Raw records
>> begin

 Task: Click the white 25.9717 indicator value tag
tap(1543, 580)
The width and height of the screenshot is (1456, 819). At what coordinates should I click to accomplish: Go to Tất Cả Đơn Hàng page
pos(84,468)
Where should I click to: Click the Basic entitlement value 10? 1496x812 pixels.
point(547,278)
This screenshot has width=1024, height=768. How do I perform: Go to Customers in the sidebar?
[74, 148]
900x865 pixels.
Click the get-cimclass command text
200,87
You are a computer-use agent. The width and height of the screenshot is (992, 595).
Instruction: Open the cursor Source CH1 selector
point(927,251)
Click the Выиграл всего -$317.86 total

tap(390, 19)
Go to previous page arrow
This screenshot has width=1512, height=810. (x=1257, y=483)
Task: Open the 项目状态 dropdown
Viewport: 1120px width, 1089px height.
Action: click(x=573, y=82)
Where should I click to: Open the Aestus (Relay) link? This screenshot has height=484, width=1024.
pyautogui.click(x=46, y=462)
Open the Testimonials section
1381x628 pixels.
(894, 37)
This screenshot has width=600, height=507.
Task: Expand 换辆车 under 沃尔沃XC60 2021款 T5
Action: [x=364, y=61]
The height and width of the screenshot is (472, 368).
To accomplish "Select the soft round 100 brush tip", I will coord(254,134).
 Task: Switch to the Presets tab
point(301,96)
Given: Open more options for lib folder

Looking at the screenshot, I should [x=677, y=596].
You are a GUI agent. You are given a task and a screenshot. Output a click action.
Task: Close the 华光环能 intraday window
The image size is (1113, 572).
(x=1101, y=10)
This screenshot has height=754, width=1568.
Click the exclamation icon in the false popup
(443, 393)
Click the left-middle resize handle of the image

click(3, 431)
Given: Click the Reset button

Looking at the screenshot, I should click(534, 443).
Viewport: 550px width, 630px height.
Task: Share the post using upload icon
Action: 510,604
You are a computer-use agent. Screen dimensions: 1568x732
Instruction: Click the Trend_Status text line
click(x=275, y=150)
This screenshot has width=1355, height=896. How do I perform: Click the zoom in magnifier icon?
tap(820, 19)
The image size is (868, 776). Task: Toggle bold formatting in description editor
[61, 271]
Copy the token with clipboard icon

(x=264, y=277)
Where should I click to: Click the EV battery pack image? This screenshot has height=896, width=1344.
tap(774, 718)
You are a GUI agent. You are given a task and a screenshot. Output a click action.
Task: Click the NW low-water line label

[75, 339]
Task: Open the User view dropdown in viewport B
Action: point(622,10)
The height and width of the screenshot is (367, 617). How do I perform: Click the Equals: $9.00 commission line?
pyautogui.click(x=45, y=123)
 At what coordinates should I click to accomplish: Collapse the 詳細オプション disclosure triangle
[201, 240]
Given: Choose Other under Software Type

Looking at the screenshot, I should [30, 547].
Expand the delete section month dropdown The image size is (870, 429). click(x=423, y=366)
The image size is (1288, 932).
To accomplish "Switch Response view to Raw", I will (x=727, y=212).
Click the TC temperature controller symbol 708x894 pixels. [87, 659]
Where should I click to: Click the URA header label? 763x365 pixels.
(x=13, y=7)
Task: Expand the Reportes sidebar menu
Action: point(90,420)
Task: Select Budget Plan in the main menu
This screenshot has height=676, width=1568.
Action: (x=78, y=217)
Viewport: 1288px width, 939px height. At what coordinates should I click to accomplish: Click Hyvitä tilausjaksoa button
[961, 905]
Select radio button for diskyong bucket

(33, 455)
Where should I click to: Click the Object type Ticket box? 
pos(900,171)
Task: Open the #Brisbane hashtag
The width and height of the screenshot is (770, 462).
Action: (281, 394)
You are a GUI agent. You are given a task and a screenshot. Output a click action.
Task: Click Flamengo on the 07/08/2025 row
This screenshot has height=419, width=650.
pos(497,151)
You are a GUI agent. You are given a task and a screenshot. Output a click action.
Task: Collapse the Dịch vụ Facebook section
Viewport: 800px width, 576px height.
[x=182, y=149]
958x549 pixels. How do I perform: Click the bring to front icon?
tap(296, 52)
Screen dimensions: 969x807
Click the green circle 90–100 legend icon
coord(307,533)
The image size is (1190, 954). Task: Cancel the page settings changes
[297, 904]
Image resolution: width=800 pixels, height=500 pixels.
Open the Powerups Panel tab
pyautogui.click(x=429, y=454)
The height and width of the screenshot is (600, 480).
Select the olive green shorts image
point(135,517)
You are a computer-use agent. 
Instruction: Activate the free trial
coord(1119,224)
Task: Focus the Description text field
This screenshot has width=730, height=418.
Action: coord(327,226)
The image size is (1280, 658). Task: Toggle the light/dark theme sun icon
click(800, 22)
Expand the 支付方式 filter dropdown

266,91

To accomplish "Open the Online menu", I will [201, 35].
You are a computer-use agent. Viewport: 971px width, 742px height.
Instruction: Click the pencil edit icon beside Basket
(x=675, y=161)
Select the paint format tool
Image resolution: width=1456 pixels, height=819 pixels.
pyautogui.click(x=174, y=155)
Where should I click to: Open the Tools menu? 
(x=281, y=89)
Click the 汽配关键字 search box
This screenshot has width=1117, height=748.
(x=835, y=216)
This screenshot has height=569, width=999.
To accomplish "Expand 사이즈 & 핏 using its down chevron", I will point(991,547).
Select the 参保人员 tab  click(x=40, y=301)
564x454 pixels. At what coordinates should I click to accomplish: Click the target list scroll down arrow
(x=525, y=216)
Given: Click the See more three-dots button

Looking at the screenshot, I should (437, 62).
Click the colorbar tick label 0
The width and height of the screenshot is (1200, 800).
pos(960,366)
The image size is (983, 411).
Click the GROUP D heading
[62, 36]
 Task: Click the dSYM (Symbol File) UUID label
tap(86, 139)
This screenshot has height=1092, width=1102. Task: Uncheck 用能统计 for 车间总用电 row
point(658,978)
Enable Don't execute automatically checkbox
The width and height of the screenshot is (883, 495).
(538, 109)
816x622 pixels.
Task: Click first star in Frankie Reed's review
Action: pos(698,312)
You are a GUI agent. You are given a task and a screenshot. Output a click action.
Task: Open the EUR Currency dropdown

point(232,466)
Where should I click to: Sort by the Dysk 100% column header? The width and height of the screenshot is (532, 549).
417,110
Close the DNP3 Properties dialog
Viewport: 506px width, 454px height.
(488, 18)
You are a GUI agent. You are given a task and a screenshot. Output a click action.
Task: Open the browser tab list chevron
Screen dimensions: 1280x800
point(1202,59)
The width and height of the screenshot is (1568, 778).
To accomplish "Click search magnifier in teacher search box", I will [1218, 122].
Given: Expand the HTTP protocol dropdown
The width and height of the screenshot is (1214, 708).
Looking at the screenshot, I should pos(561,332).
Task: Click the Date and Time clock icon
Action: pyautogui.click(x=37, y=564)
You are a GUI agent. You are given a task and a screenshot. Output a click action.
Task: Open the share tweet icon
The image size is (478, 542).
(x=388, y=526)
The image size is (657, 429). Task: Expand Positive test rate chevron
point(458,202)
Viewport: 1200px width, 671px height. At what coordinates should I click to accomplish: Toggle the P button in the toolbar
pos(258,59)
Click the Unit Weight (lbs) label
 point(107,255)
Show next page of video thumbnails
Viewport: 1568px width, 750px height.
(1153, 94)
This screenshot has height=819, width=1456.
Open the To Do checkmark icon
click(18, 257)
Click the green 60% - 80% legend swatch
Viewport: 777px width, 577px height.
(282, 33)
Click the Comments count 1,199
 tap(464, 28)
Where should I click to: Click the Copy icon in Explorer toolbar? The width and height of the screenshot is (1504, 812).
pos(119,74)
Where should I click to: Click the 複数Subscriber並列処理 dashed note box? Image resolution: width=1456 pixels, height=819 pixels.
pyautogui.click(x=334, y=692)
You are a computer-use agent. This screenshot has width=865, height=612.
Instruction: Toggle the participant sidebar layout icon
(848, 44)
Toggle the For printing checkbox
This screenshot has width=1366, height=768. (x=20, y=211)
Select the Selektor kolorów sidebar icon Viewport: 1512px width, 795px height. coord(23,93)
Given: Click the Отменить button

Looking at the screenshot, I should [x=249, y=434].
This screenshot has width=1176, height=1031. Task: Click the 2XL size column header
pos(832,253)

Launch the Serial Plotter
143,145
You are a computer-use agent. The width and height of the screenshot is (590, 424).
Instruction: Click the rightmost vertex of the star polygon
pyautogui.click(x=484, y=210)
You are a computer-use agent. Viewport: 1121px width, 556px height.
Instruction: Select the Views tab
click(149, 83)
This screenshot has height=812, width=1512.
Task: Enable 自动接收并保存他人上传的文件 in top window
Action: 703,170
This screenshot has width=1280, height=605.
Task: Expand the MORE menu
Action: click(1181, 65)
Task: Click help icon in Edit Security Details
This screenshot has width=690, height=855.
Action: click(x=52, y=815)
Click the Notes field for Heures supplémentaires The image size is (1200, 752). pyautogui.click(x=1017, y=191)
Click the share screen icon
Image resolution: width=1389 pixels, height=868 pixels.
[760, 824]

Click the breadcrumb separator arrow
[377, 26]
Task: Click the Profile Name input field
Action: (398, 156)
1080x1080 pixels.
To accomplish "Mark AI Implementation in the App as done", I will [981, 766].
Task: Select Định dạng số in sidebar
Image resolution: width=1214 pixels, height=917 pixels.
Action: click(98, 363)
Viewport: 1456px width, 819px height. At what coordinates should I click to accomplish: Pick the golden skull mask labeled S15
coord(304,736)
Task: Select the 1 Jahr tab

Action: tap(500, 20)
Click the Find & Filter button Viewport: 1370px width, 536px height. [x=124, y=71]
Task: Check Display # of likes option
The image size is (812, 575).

>> end

WHAT THE TASK ASKS
Rewrite the items from the start of the records through the line containing "pos(84,468)", replacing "white" with "gray" and keeping every other part of those lines the same.

ANSWER FOR THE TASK
 Task: Click the gray 25.9717 indicator value tag
tap(1543, 580)
The width and height of the screenshot is (1456, 819). At what coordinates should I click to accomplish: Go to Tất Cả Đơn Hàng page
pos(84,468)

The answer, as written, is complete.